▸ **ESTRATTO DEL TESTO**
_ _ _ _ _
Finemateria si occupa di produzioni proprie e di lavori su commissione attraverso la consulenza, con una gamma di progetti espositivi e curatoriali che vanno dai prodotti al design degli spazi, indagando valori come la lentezza e il tempo (Milano – Vita Lenta – giugno 2022), o tematiche come i rifiuti industriali (Milano – Window Display Foamy Fantasy  – settembre 2021)

In questa breve intervista ci raccontano di più.

La nascita di ogni progetto creativo racconta anche una storia umana, qual è la vostra?
Come siete diventati insieme Finemateria?

G: La storia umana alle nostre spalle è un’amicizia che poi si è incontrata anche in ideali e prospettive lavorative. Prima di “designer duo” siamo stati amici e compagni di università e attività ludiche correlate.

Poi abbiamo cercato di cambiare il funzionamento che accompagna Milano e l’Italia quando si vuole lavorare. Ossia provare a non farsi sfruttare e diventare noi stessi una proposta sul mercato. Il resto è una conseguenza!

Qual è la cosa migliore dell’essere creativo e vivere del proprio progetto?

G: Variare, non ho ancora abbastanza esperienza ma al momento noto che le giornate di lavoro sono molto varie e mi piace!
_ _ _ _ _
▸ **ESERCIZIO SCRITTO A**
Ricopia alla lettera il passo dell'intervista a Finemateria da "Qual è la cosa" a "e mi piace!".
▸ **ESERCIZIO SCRITTO B**
Prosegui l'intervista a Finemateria a partire dall'ultima frase riportata.
L'elenco riportato più avanti non ha alcun ruolo in questo lavoro.

▸ **DATI FORNITI**
_ _ _ _ _
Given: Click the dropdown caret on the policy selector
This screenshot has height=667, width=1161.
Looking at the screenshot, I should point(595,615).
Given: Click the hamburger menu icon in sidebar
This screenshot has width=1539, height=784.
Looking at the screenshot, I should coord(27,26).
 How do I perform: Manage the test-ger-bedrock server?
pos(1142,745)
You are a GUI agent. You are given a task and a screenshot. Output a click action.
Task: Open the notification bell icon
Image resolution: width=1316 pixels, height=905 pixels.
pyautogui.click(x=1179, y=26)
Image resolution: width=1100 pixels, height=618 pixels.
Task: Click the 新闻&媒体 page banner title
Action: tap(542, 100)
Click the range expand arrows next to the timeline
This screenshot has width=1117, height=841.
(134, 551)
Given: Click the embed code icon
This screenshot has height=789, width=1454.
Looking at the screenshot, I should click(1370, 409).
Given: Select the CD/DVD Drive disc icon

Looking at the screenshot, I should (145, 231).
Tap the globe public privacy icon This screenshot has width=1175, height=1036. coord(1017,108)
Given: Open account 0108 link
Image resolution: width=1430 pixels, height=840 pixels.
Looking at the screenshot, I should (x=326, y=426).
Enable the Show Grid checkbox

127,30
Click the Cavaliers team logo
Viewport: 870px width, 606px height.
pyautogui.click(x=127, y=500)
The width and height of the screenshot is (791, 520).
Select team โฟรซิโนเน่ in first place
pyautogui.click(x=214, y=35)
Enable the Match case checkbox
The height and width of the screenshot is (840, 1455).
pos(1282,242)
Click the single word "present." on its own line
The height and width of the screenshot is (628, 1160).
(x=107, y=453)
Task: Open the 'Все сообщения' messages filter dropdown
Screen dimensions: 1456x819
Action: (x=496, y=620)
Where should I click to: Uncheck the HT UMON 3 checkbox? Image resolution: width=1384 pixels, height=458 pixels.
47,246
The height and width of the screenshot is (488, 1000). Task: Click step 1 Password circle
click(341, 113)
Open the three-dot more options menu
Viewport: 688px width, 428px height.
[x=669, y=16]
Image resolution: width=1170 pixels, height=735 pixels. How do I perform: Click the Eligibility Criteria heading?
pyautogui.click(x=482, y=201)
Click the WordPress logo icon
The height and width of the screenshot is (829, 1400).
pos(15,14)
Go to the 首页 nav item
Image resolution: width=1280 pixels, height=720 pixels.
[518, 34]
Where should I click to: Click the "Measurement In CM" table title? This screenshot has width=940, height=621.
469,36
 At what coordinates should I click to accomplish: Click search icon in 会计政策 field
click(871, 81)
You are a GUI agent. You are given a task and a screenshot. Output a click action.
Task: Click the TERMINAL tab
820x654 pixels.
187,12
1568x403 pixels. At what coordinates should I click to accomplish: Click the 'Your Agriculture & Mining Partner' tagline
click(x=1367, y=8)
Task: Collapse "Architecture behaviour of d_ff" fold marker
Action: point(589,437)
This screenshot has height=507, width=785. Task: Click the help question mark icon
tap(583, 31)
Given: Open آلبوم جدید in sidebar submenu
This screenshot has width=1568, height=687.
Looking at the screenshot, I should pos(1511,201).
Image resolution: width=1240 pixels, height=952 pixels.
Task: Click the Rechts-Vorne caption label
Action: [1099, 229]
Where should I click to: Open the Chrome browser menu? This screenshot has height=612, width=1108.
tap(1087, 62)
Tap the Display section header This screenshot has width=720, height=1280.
_ _ _ _ _
▸ **RISPOSTA SCRITTA A**
Qual è la cosa migliore dell’essere creativo e vivere del proprio progetto?

G: Variare, non ho ancora abbastanza esperienza ma al momento noto che le giornate di lavoro sono molto varie e mi piace!

▸ **RISPOSTA SCRITTA B**
S: Sperimentare, socializzare, mettersi in discussione, fissarsi dei nuovi obiettivi e alzare l’asticella continuamente.  Ogni giorno mi sento motivato e felice di quello che sto facendo.

Qual è invece la difficoltà maggiore per un giovane designer italiano determinato a vivere del proprio lavoro?

G: Credo che la difficoltà è bella e deve esistere, mentre le opportunità non devono mancare.
Aggiungo, secondo me la parola ‘giovane’ nel settore design è qualcosa di sovrautilizzato, uno strumento editoriale per variare la comunicazione. Una classifica di ‘migliori giovani designer’ potrebbe essere tranquillamente quella dei ‘migliori designer’.
La difficoltà è proprio quella di non cadere nella trappola di essere ‘i giovani’.

S: Secondo me bisogna indagare il valore della parola “determinato”. 
Le difficoltà ci sono, soprattutto a livello economico, ma se si vuole arrivare ad un risultato le offerte sono molto ampie e bisogna trovare il giusto supporto.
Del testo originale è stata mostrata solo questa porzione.